Escola Bartolomeu Perestrelo pede uma Europa com educação e saúde gratuitas

Cláudia Ornelas

“Raramente a Europa tem passado por um período tão longo sem um conflito militar interno, com exceção da ex-Jugoslávia”. Quem o constata é o docente da Escola Básica 123 PE Bartolomeu Perestrelo, Marco Costa, introduzindo assim o motivo que o levou a inscrever, pela primeira vez, oito dos seus alunos nas ‘Olimpíadas’ e ‘Curtas-metragens’ do ‘IncluEuropa’.

Prossegue ressaltando fazer parte de uma geração que “não teve de pegar em armas”, nem “participar num conflito”, algo que não sucedeu com as gerações dos seus bisavós, avós ou mesmo pais. E assim sendo, afirma ser necessário “consciencializar as atuais gerações” para a importância da vida “em conjunto” e para o valor da democracia.

Com base na temática ‘Que futuro para a Europa?’, iniciativa realizada em conjunto pelo Gabinete da eurodeputada Liliana Rodrigues e Secretaria Regional da Educação, através da Direção Regional da Juventude e Desporto, este docente e os seus alunos querem apostar na questão do compromisso. “O objetivo passa por dar a perceber que a União Europeia não é só Fundos Europeus. É cumprir regras, como o défice das contas públicas”, frisa Marco Costa.

Para esse efeito, as tarefas serão divididas pelos diversos membros do grupo, havendo consideração pelas mais-valias de cada um dos elementos. Por exemplo, para a realização da curta-metragem, um aluno vai tratar da música e outro das filmagens. Para se prepararem para o concurso ‘Olimpíadas’, cada um dos elementos ficará responsável por três temas. “A partir daí os alunos vão definir o método de trabalho que entendem ser o mais adequado, sabendo que [este é um projeto] que implica que trabalhem durante o fim de semana e mesmo em época de testes”, assegura o professor.

Dando resposta à questão colocada pelo projeto, os alunos Marco Lobo e Henrique Azevedo, ambos com 14 anos, querem uma Europa na qual se possam “deslocar livremente” e que dê “acesso a uma educação e serviços de saúde gratuitos”, independentemente da nacionalidade dos que nela habitam.

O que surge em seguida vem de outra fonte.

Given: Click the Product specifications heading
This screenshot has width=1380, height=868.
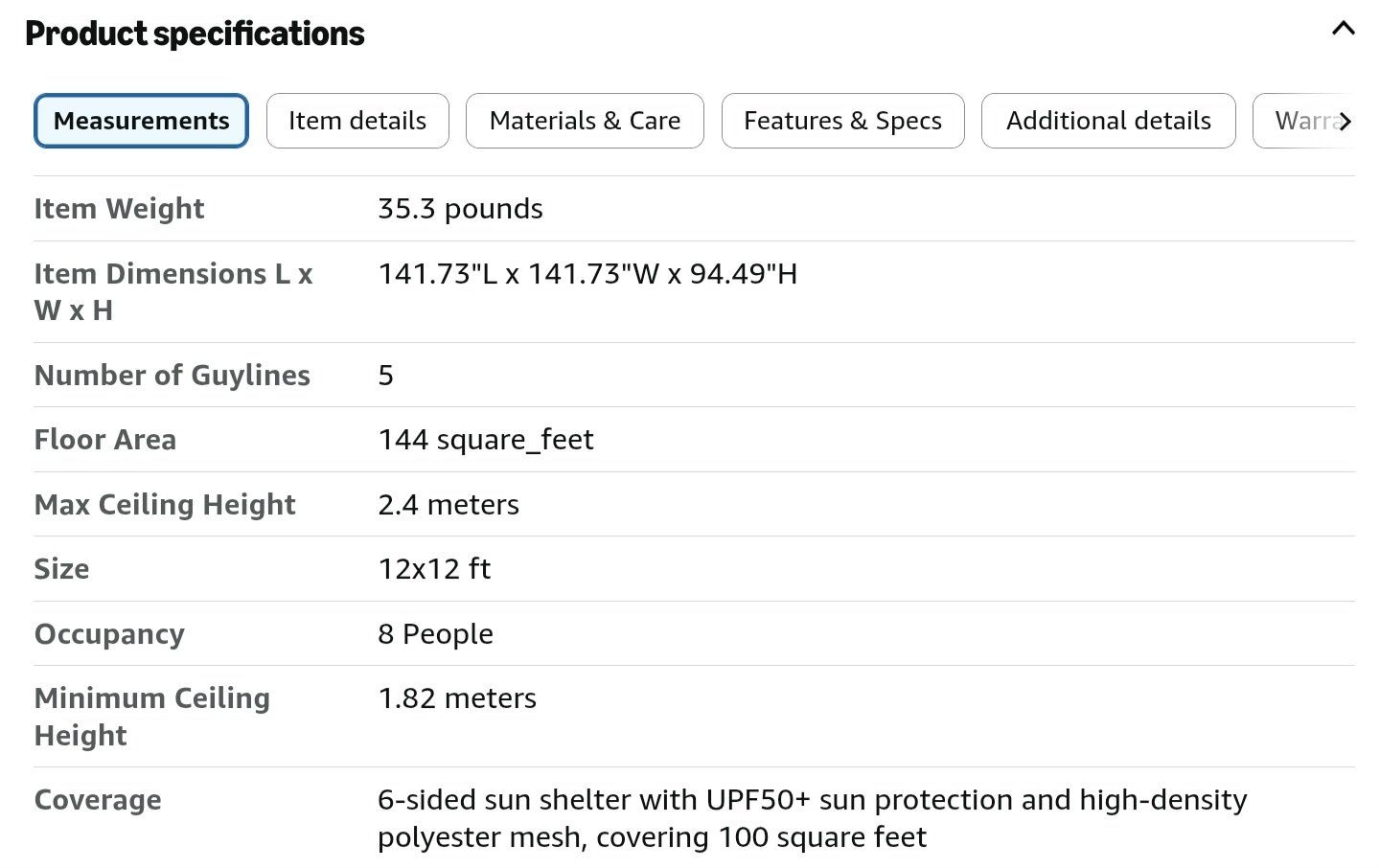Looking at the screenshot, I should 195,34.
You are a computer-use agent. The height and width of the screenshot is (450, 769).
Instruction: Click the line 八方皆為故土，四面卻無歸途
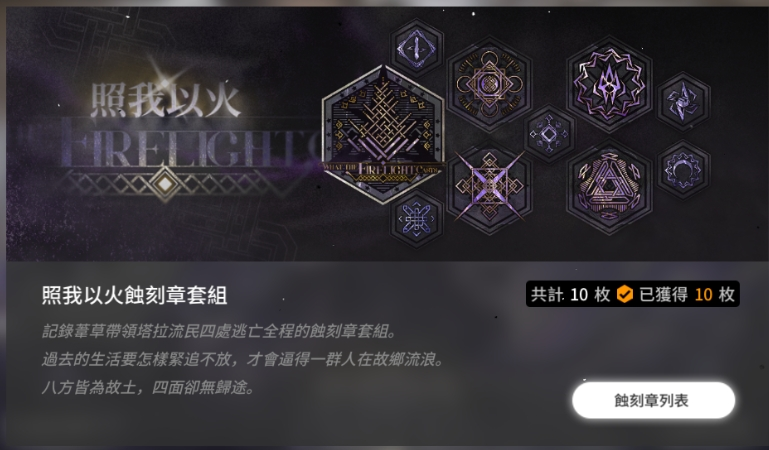[x=149, y=388]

Defendem também que a Europa “deverá manter-se unida e apoiar-se mutuamente em todas as áreas, sejam elas o comércio, o desenvolvimento, a política”, ou outras.

Questionado sobre o assunto, Henrique Azevedo partilha a sua opinião acerca de um dos desafios ‘colocados’ à Europa: a transição dos meios tradicionais para o digital. Uma evolução que, para o jovem, deve vir acompanhada da melhoria de equipamento das empresas. O estudante aponta as campanhas direcionadas ao público-alvo, a poupança no investimento, o aumento dos lucros e o acesso a estatísticas precisas sobre produtos/notícias lançados, como algumas das vantagens deste processo.